In una manciata di secondi eravamo già sul sentiero sterrato. Correvamo come due lepri scendendo rapidamente verso il paese e poi nella casa delle vacanze, dove alla fine giungemmo entrambi col cuore in gola. Era tardi e i nostri genitori stavano sistemando la tavola per la cena sotto il portico di fronte all’ampio cortile. Vedendoci arrivare, ci venne incontro mio padre tutto accigliato che ci rimproverò di aver messo in ansia tutti quanti per essere stati via oltre quattro ore senza avvisare nessuno…
Quattro ore? Tanto tempo era passato?
A quel punto arrivò un aiuto inaspettato proprio dal maestro Brunamonti. Si avvicinò a mio padre e gli disse, scusandosi, che sapeva della nostra visita nel giardino in cima alla collina e che si era dimenticato di informarli e di rassicurarli che non avremmo corso alcun pericolo. Tanto bastò per rasserenare gli animi e per evitarci una sicura punizione.

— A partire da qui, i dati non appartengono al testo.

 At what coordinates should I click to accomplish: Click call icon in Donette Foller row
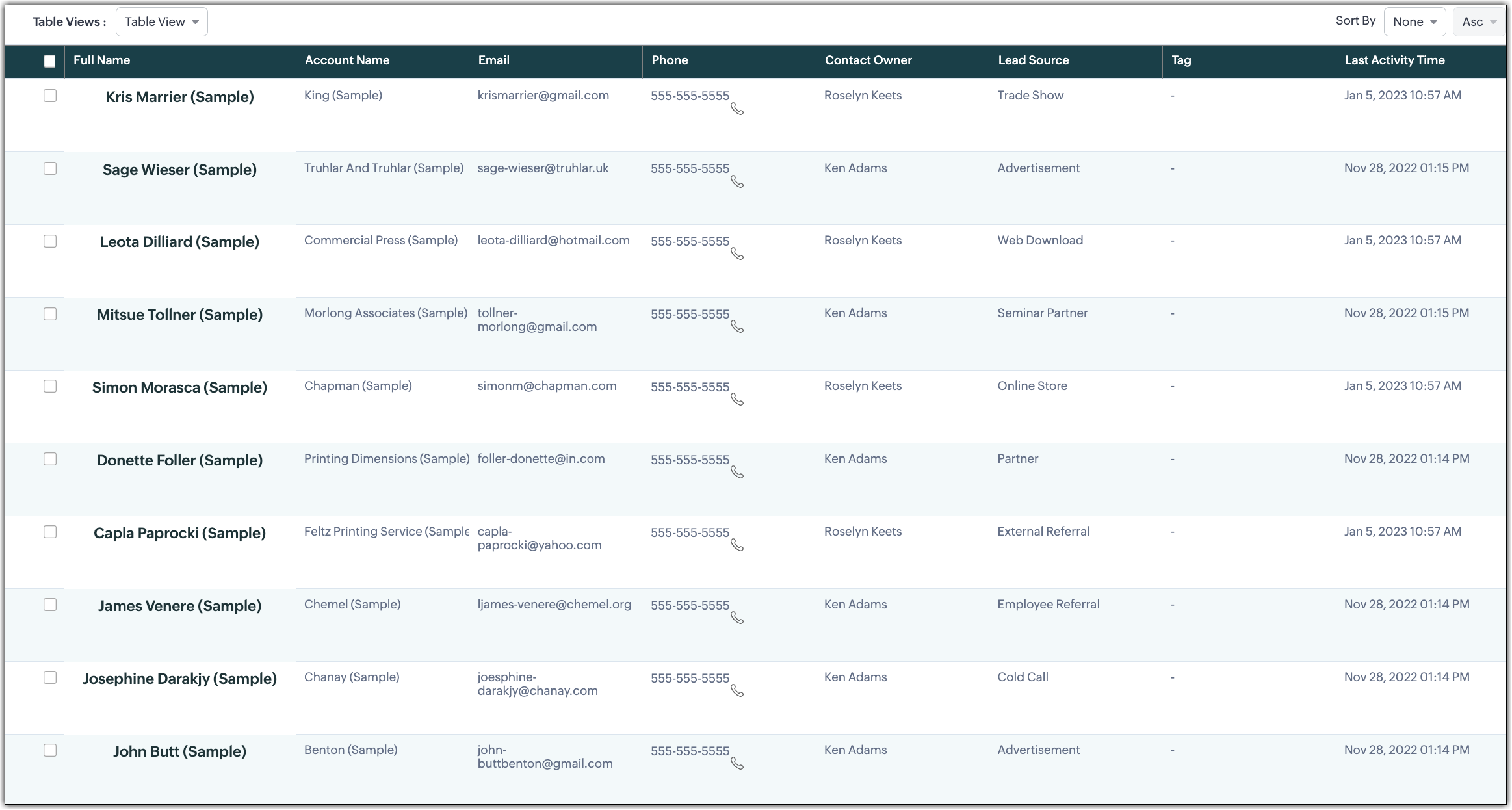[737, 473]
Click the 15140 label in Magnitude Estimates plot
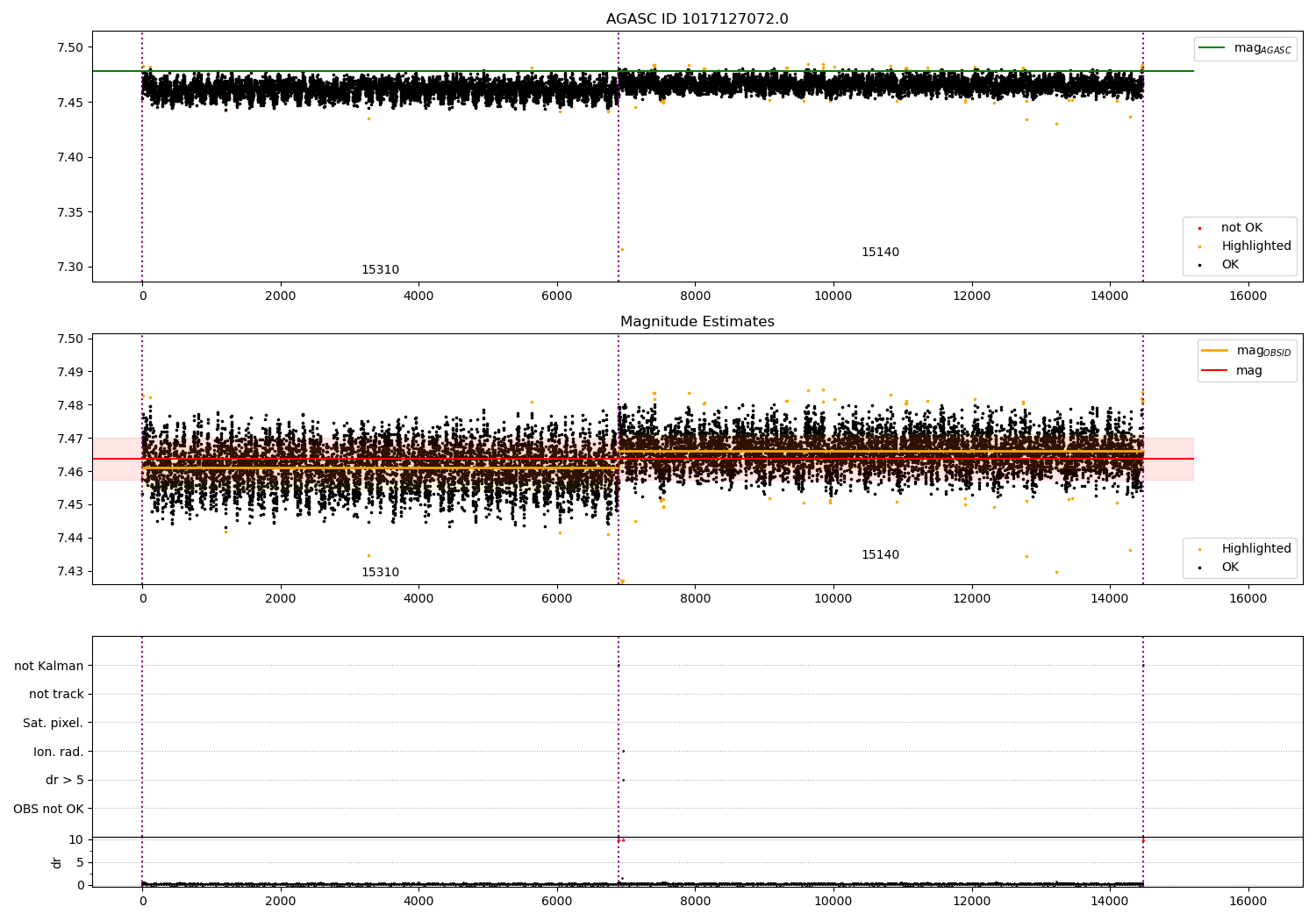This screenshot has width=1316, height=921. [880, 555]
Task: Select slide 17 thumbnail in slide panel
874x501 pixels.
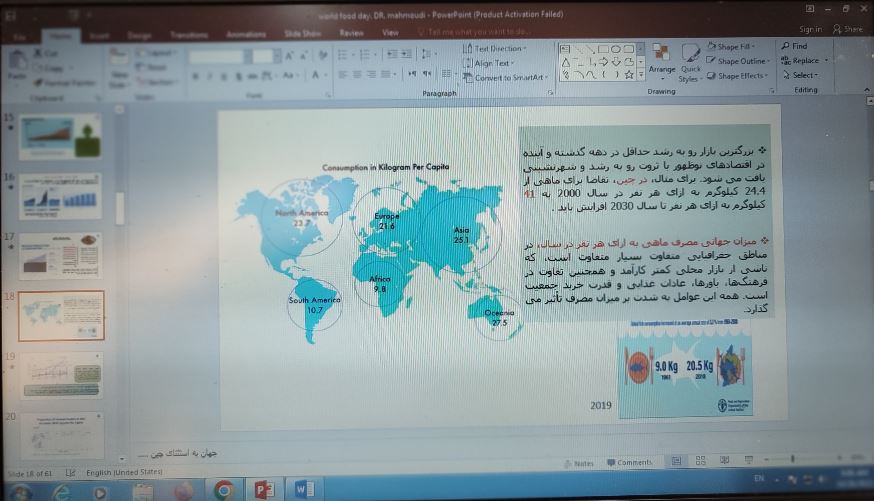Action: tap(60, 253)
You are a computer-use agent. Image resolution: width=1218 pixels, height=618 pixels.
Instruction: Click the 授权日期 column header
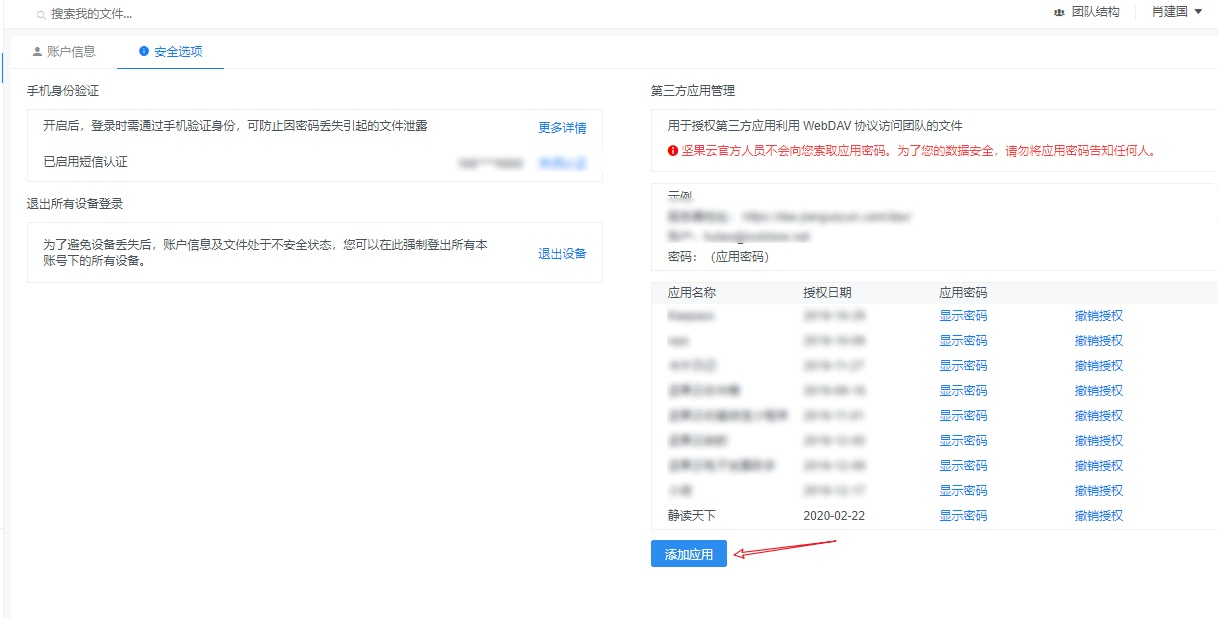tap(827, 293)
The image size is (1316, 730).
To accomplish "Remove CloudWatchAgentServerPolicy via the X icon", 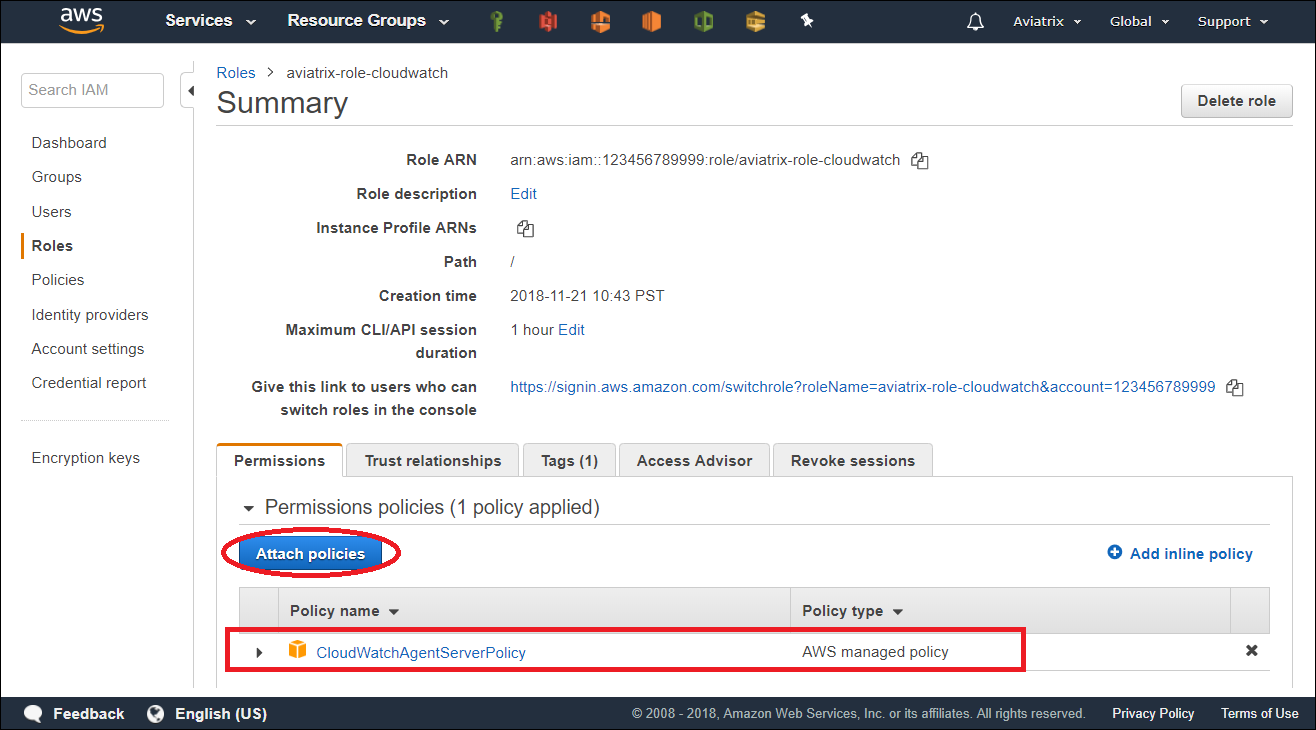I will tap(1251, 651).
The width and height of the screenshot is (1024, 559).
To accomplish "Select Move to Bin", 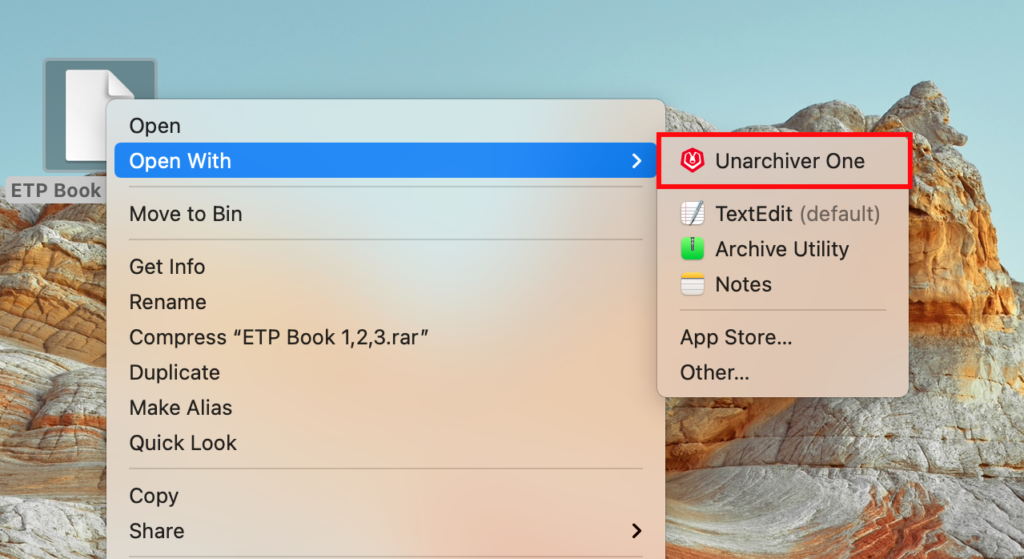I will click(x=186, y=214).
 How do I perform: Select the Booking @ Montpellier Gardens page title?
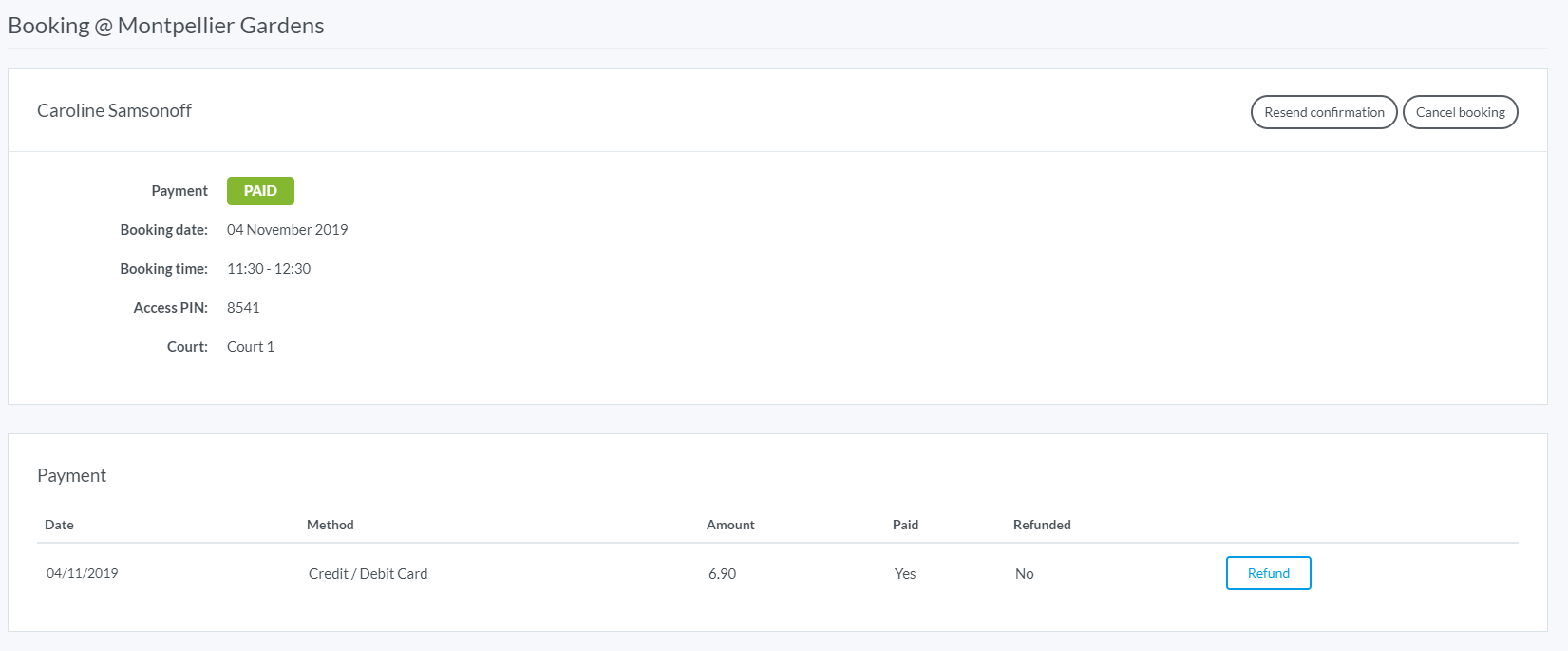[x=166, y=26]
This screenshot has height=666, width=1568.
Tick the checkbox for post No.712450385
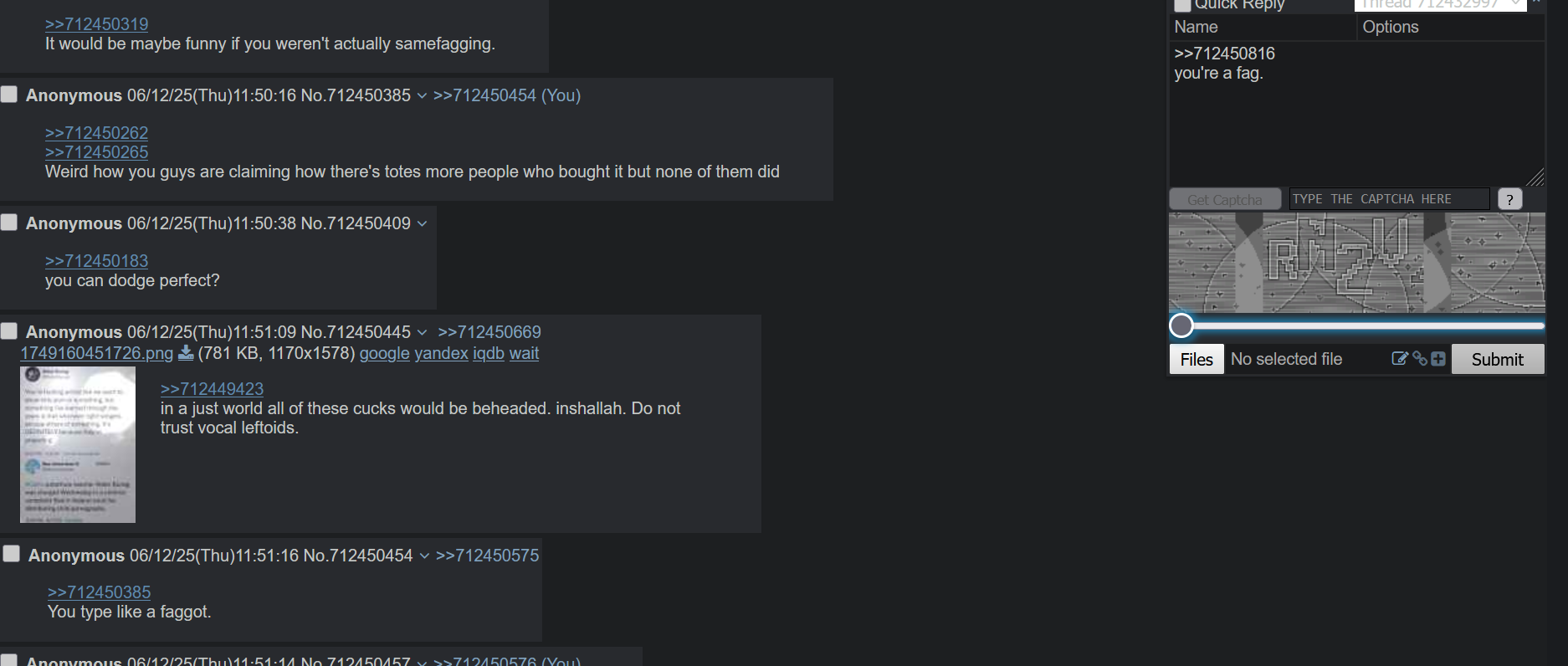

Più tardi, il vecchio maestro ci prese in disparte e ci confidò che aveva immaginato dove fossimo andati perché si ricordava le nostre facce dopo che avevamo ascoltato il suo racconto del giorno prima riguardante il giardino di artemisie, poi ci chiese come avevamo trovato il giardino. Grati per il fatto che avesse mentito a nostro favore (in effetti, sicuri che non saremmo stati via a lungo, non avevamo informato nessuno delle nostre intenzioni, tantomeno lui), gli raccontammo quello che avevamo trovato, evitando però di rivelargli il motivo del nostro repentino ritorno a casa.
Lui ascoltò tutto con estremo interesse e alla fine disse: “Allora, ragazzi miei, è vero ciò che si dice in giro: le artemisie carnivore sono ancora lassù… e, a quanto pare, sono diventate degli ottimi giardinieri!”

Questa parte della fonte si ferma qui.